### Source data

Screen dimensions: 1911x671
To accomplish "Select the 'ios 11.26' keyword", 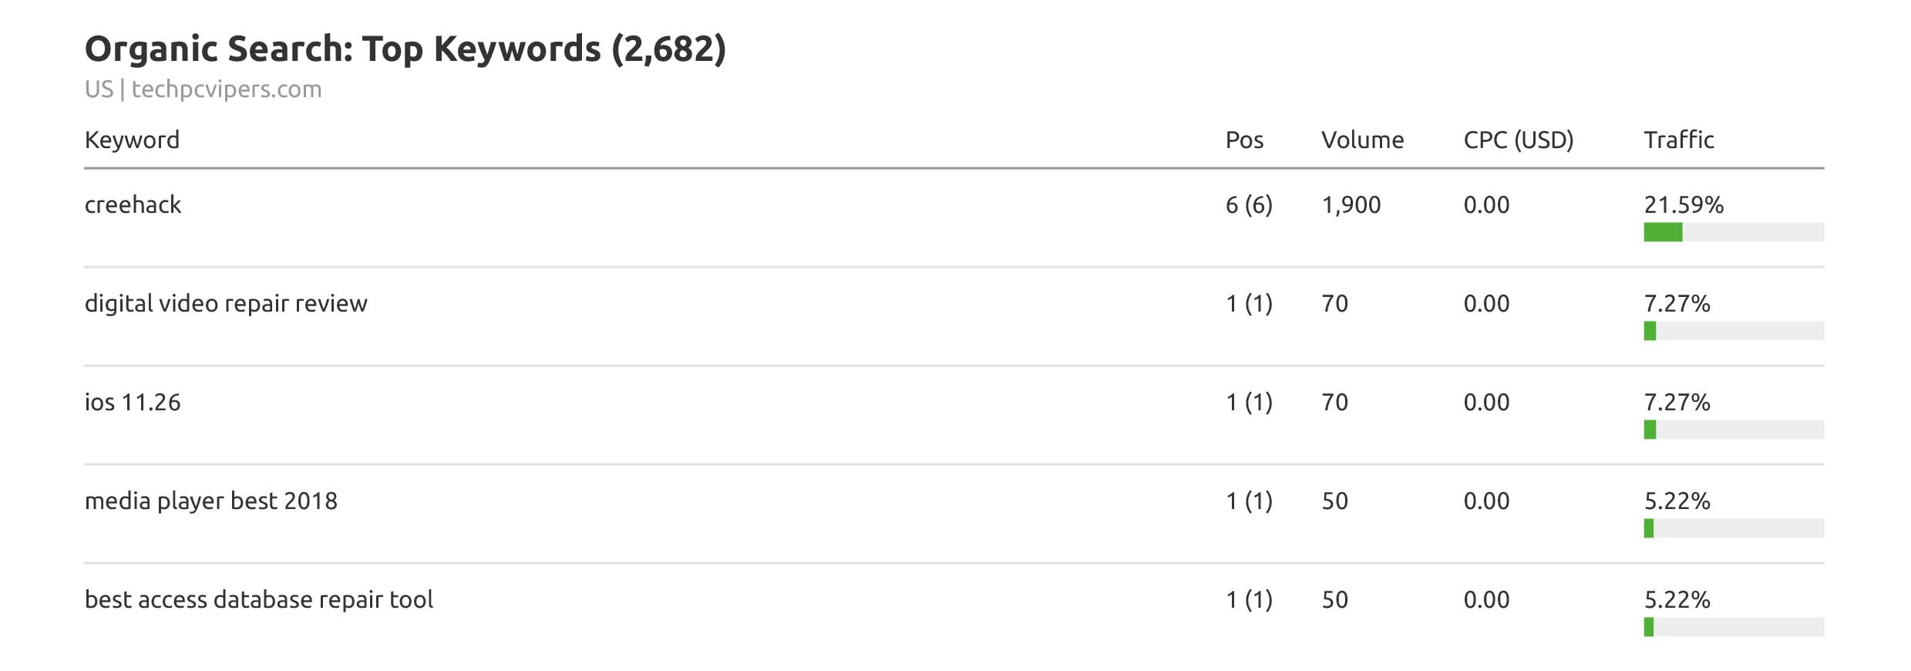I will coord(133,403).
--
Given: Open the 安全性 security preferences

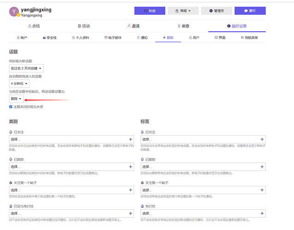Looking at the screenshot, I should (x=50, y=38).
---
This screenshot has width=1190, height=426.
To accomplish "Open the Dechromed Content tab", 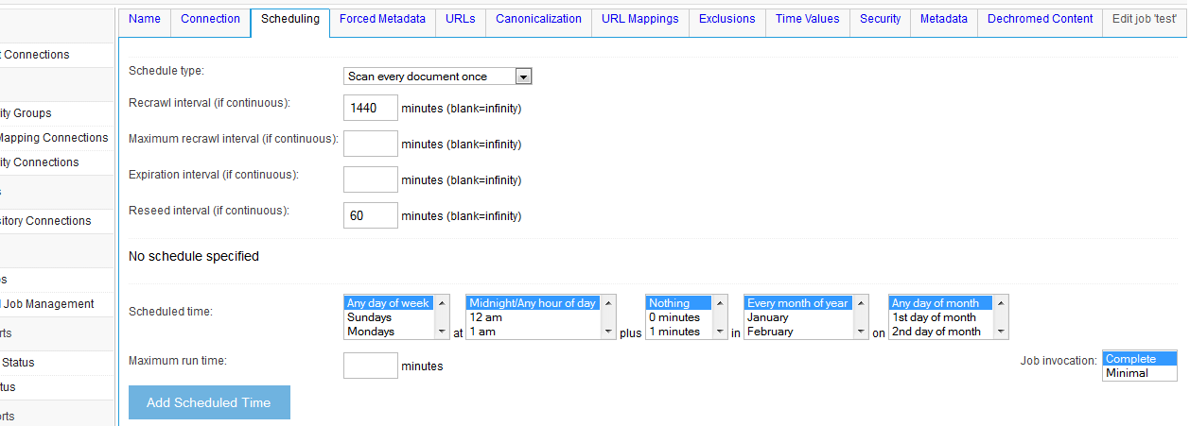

### Exercise objective
Using the data above, give again exactly the lines starting at the one holding "This screenshot has width=1190, height=426." and ending at the one holding "the Dechromed Content", inclusive, and nothing more. Omit the pictures.

### Result for this exercise
This screenshot has width=1190, height=426.
To accomplish "Open the Dechromed Content tab", 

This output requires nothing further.